01/11/2020     MARKETA BRAIN , KEVIN CERTENAIS

    Demain, vers une démocratie alimentaire ?

    Le développement des tiers-lieux alimentaires et la sécurité sociale de l’alimentation comme pistes concrètes à explorer.

    Regard croisé de deux associations : Madabrest association brestoise porteuse du projet de la MAD, tiers-lieu de la démocratie alimentaire et Réseau Salariat à travers la réflexion sur une Sécurité Sociale de l'Alimentation.

    L’épidémie de la COVID19 est un miroir de notre société, faisant exploser les idées reçues sur la stabilité et la solidité de notre système alimentaire. Nous venons de vivre un bouleversement majeur, tant social, qu’économique. C’est un bouleversement de nos certitudes. Le modèle économique capitaliste fondé sur la recherche du profit, a mis en place une industrie agroalimentaire ultra-productive, exploitant les humains, détruisant l’écosystème, soutenue et encouragée par les politiques de subventions européennes et nationales.

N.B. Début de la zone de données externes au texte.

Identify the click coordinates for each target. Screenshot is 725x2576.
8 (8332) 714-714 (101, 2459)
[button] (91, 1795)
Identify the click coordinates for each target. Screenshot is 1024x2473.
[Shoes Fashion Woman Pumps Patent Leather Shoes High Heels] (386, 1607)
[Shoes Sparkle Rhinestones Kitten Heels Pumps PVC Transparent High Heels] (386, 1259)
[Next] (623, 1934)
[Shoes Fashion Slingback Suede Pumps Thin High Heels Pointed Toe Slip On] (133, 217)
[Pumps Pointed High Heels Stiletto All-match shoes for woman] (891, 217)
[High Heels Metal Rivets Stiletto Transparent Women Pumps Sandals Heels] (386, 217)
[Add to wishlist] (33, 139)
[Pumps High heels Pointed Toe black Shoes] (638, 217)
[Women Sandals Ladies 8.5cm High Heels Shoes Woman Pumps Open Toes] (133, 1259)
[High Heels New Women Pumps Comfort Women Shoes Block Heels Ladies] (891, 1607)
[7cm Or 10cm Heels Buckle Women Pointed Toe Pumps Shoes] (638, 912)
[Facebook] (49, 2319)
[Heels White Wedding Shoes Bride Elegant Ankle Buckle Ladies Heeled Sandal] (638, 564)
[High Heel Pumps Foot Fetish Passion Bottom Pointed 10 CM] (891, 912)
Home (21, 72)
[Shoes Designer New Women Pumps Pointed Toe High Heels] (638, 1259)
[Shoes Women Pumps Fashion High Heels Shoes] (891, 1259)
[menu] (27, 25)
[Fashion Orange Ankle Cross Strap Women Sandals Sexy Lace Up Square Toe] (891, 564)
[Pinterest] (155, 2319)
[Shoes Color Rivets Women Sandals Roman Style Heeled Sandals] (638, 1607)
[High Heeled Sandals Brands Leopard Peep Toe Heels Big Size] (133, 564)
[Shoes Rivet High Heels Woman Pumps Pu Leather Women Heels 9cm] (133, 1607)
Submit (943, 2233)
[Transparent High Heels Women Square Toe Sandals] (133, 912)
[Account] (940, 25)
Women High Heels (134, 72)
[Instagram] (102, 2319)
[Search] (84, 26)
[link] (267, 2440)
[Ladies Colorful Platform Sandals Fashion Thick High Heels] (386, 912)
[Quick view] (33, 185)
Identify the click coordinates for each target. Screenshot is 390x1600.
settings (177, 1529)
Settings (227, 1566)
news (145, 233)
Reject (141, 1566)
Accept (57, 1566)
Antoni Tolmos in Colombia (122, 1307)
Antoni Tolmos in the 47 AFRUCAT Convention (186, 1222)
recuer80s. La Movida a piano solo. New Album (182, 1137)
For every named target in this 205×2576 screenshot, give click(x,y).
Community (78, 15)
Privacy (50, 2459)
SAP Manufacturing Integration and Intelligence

    Alors que l’accès à l’alimentation est un droit, la pandémie, le confinement, nous ont fait nous rendre compte qu’il n’est pas réel pour l’ensemble de la population.

    Avec la fermeture des lieux de restauration collective, le non accès aux allocations chômage pour une partie des personnes privées d’emploi (intérimaires, autoentrepreneurs…), une part bien plus importante et malheureusement encore croissante de la population a dû recourir à l’aide alimentaire. Aujourd’hui, ce sont 8 millions de personnes qui dépendraient de cette aide.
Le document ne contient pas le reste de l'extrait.